Start of Supplied material

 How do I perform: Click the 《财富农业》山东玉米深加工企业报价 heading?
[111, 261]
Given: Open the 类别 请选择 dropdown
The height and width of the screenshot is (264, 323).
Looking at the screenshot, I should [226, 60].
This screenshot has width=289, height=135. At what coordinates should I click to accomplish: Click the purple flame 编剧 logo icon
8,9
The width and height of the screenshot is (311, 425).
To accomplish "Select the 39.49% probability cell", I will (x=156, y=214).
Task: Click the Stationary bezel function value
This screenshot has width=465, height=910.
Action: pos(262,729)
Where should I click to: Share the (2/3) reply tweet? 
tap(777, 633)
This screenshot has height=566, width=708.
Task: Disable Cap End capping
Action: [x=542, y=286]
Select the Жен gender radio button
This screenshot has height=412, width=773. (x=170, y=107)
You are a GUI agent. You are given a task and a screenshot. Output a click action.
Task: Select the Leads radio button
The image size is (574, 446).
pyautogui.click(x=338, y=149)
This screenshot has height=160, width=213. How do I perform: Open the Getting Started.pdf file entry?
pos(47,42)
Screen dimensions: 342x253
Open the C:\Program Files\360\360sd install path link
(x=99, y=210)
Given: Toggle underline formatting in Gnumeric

End of Supplied material

- **The task**: Reproduce every entry shown above, precisely as it stands.

- **Solution for this exercise**:
 How do I perform: Click the 《财富农业》山东玉米深加工企业报价 heading?
[111, 261]
Given: Open the 类别 请选择 dropdown
The height and width of the screenshot is (264, 323).
Looking at the screenshot, I should [226, 60].
This screenshot has width=289, height=135. At what coordinates should I click to accomplish: Click the purple flame 编剧 logo icon
8,9
The width and height of the screenshot is (311, 425).
To accomplish "Select the 39.49% probability cell", I will (x=156, y=214).
Task: Click the Stationary bezel function value
This screenshot has width=465, height=910.
Action: pos(262,729)
Where should I click to: Share the (2/3) reply tweet? 
tap(777, 633)
This screenshot has height=566, width=708.
Task: Disable Cap End capping
Action: [x=542, y=286]
Select the Жен gender radio button
This screenshot has height=412, width=773. (x=170, y=107)
You are a GUI agent. You are given a task and a screenshot. Output a click action.
Task: Select the Leads radio button
The image size is (574, 446).
pyautogui.click(x=338, y=149)
This screenshot has height=160, width=213. How do I perform: Open the Getting Started.pdf file entry?
pos(47,42)
Screen dimensions: 342x253
Open the C:\Program Files\360\360sd install path link
(x=99, y=210)
Given: Toggle underline formatting in Gnumeric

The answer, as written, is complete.